_Problem to solve_.
Emit only the lines from the line containing "[Instagram] (251, 1702)" through the last line of the entries, unchanged.
*** Opening of Input material ***
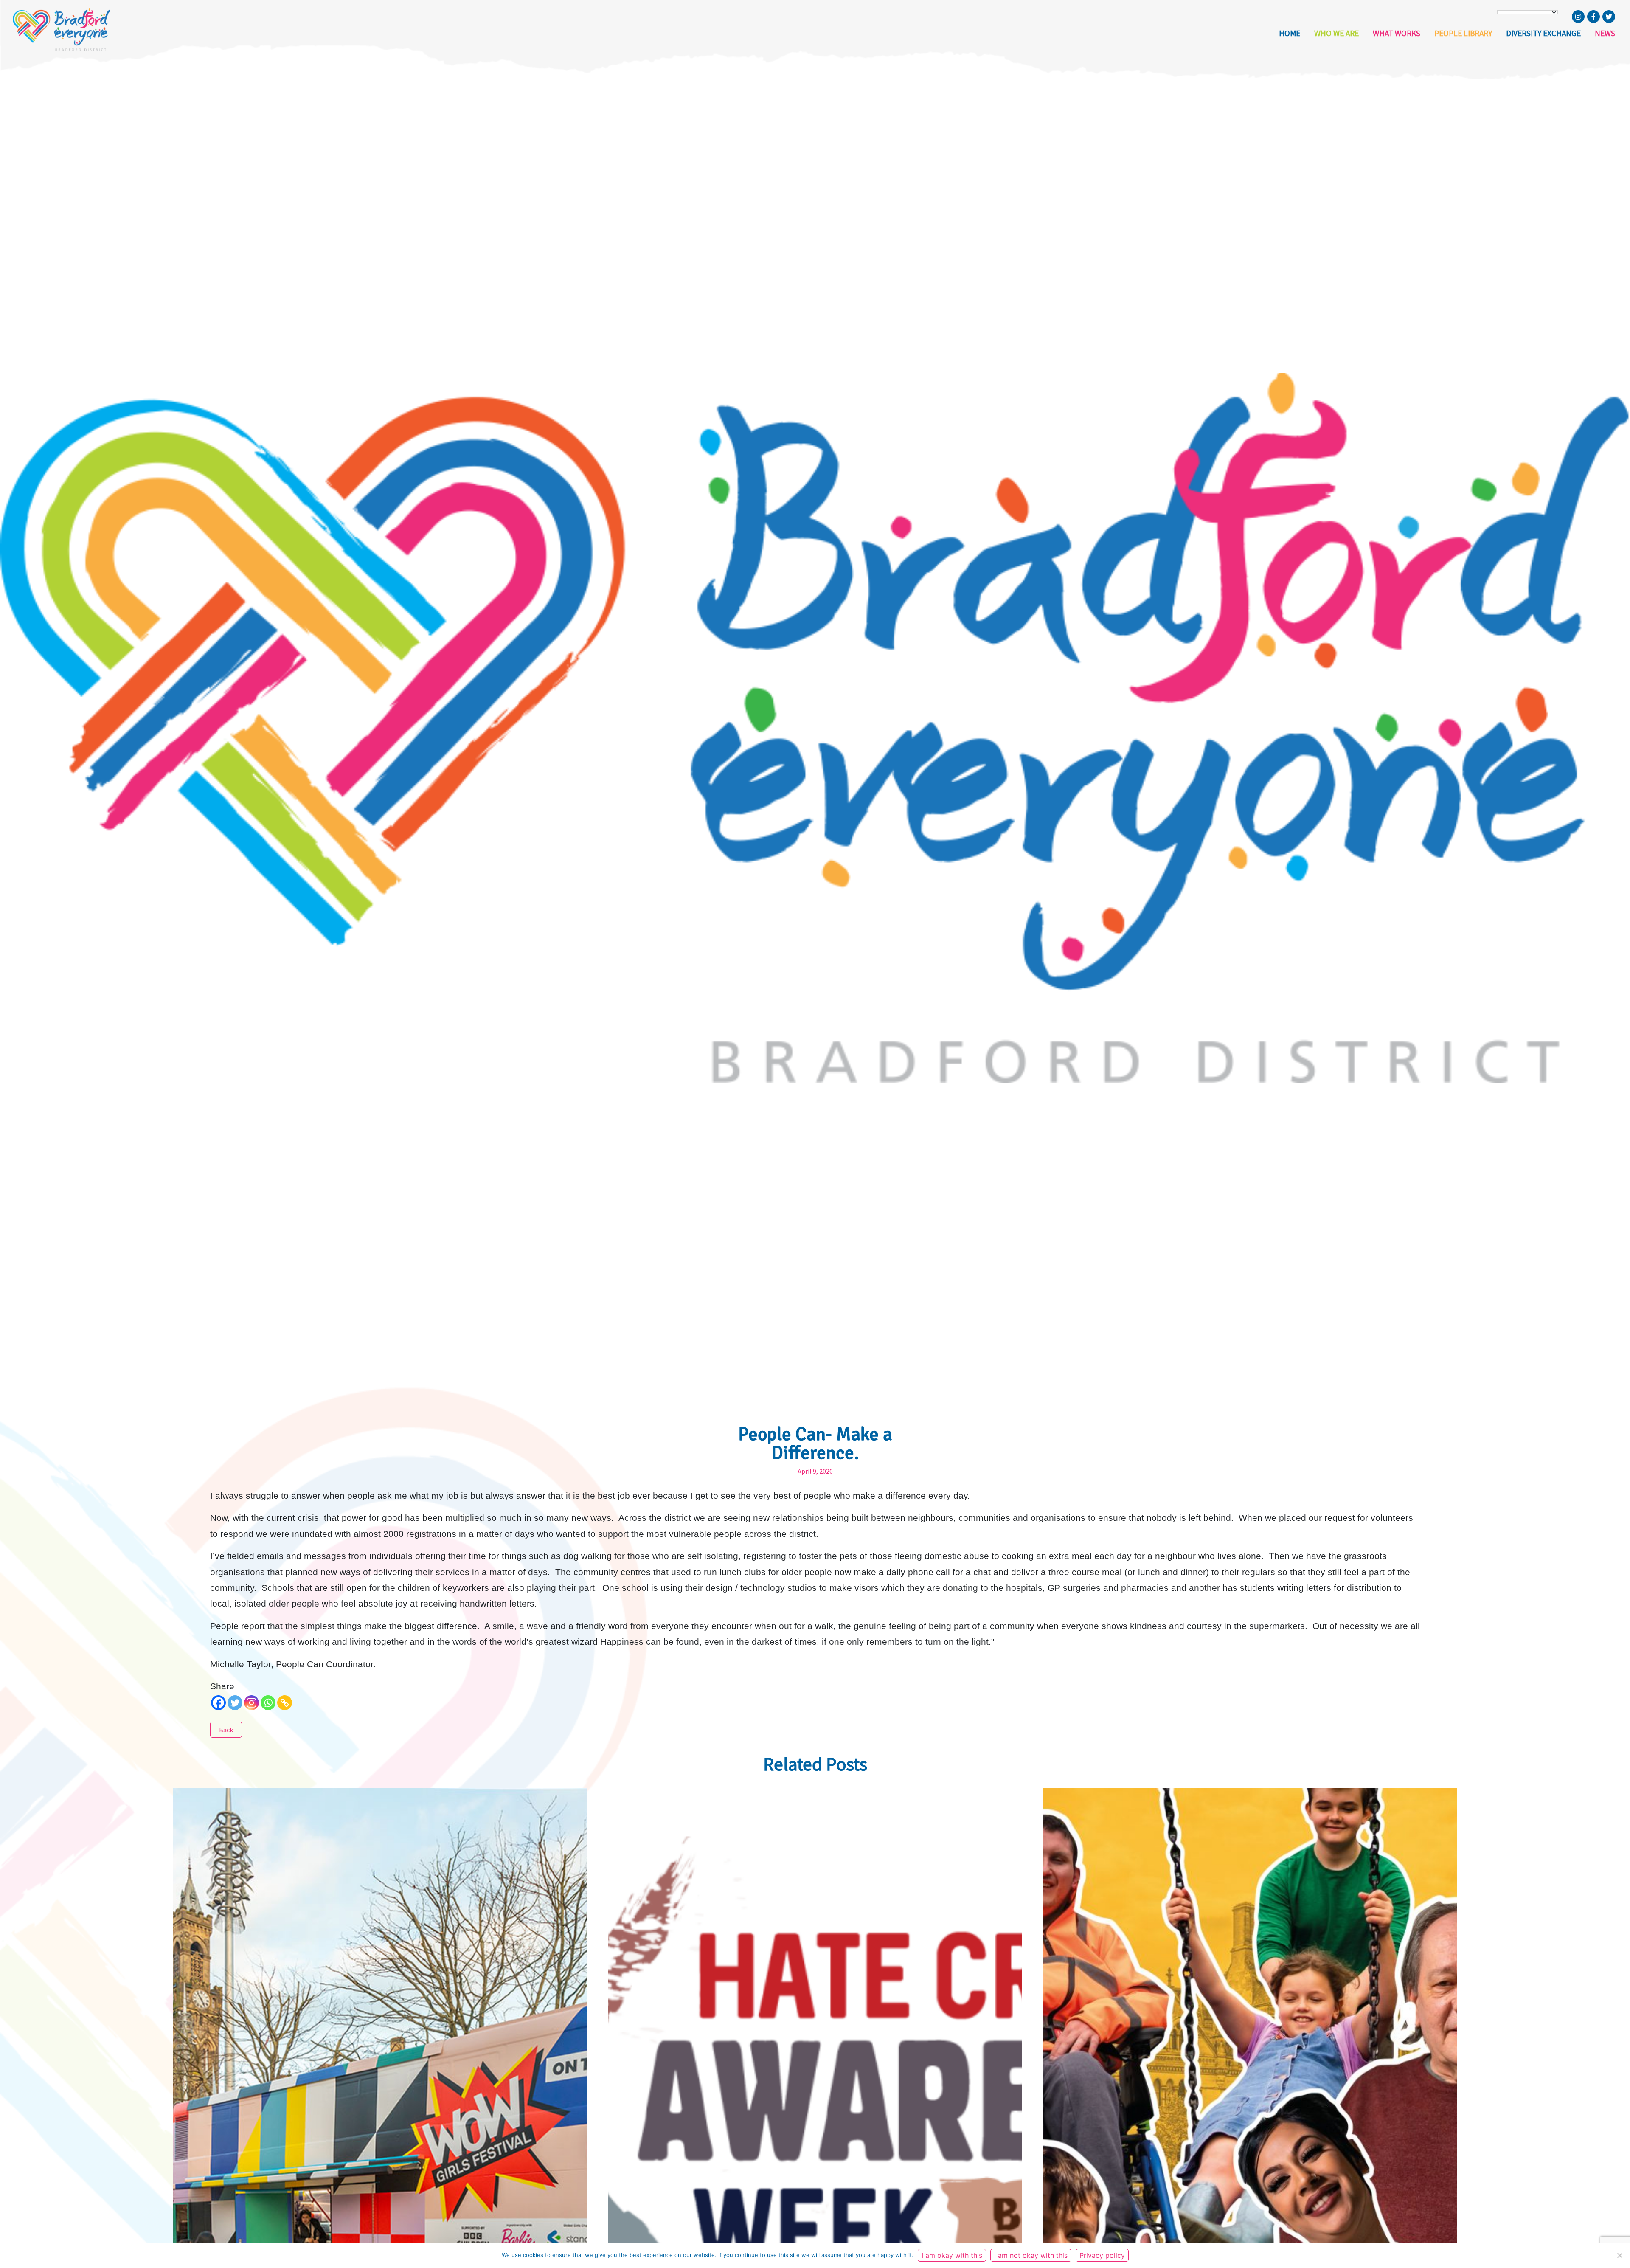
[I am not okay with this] (1619, 2255)
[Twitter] (235, 1702)
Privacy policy (1102, 2255)
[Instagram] (251, 1702)
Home (1289, 33)
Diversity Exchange (1543, 33)
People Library (1463, 33)
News (1605, 33)
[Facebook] (218, 1702)
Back (226, 1729)
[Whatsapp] (268, 1702)
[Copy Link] (284, 1702)
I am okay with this (952, 2255)
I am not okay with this (1031, 2255)
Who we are (1336, 33)
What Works (1396, 33)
*** Close of Input material ***
_Answer box_.
[Instagram] (251, 1702)
Home (1289, 33)
Diversity Exchange (1543, 33)
People Library (1463, 33)
News (1605, 33)
[Facebook] (218, 1702)
Back (226, 1729)
[Whatsapp] (268, 1702)
[Copy Link] (284, 1702)
I am okay with this (952, 2255)
I am not okay with this (1031, 2255)
Who we are (1336, 33)
What Works (1396, 33)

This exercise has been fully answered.